▶ **Data shown**:
○ ○ ○ ○ ○ ○ ○

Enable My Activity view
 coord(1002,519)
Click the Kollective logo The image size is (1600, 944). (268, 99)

○ ○ ○ ○ ○ ○ ○

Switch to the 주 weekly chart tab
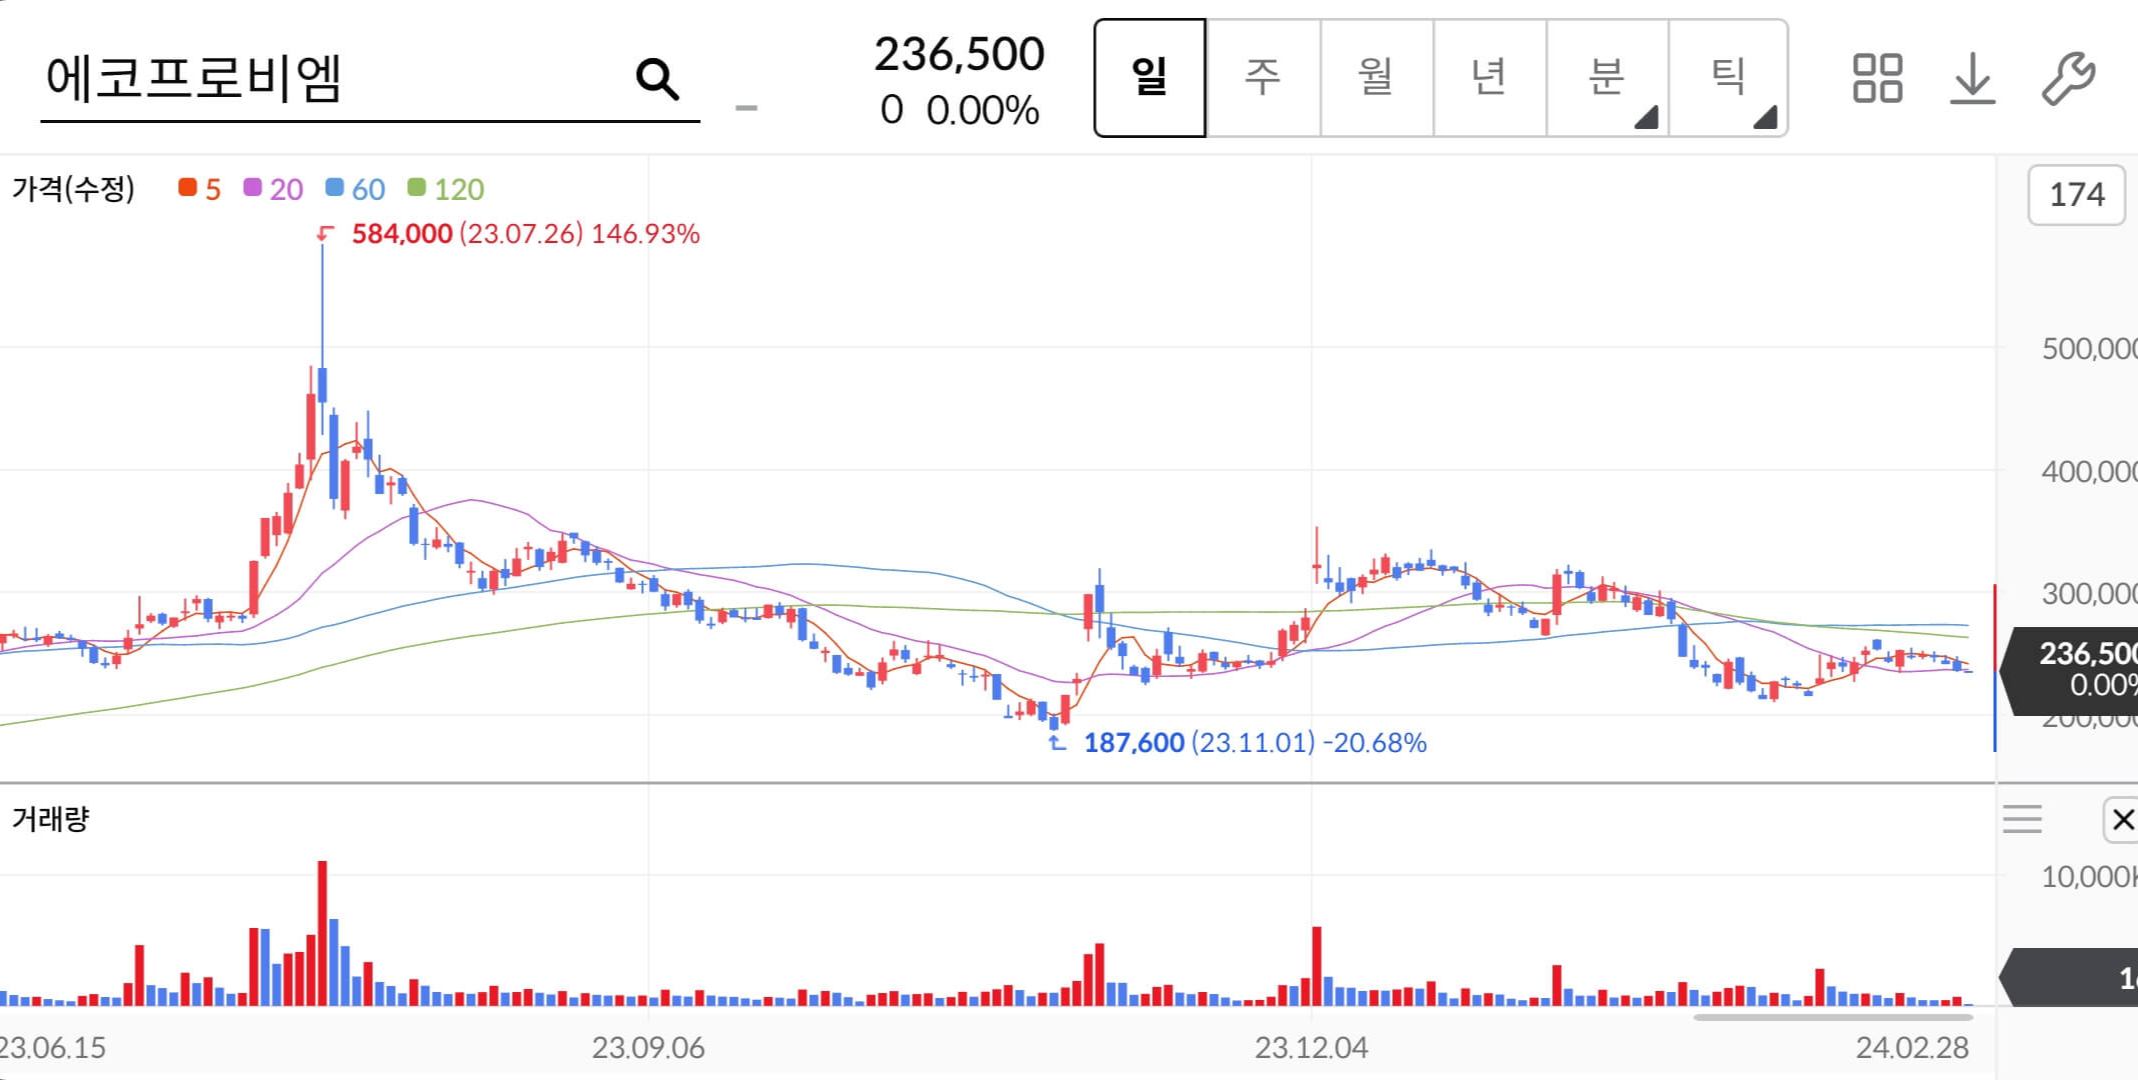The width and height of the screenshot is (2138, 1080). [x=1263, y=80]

○ ○ ○ ○ ○ ○ ○

▶ **Required action**: Your answer should be the lines above, from the line containing "Enable My Activity view" up to and including the line containing "Click the Kollective", reproduced exactly and with nothing else.

▶ **Answer space**:
Enable My Activity view
 coord(1002,519)
Click the Kollective logo The image size is (1600, 944). (268, 99)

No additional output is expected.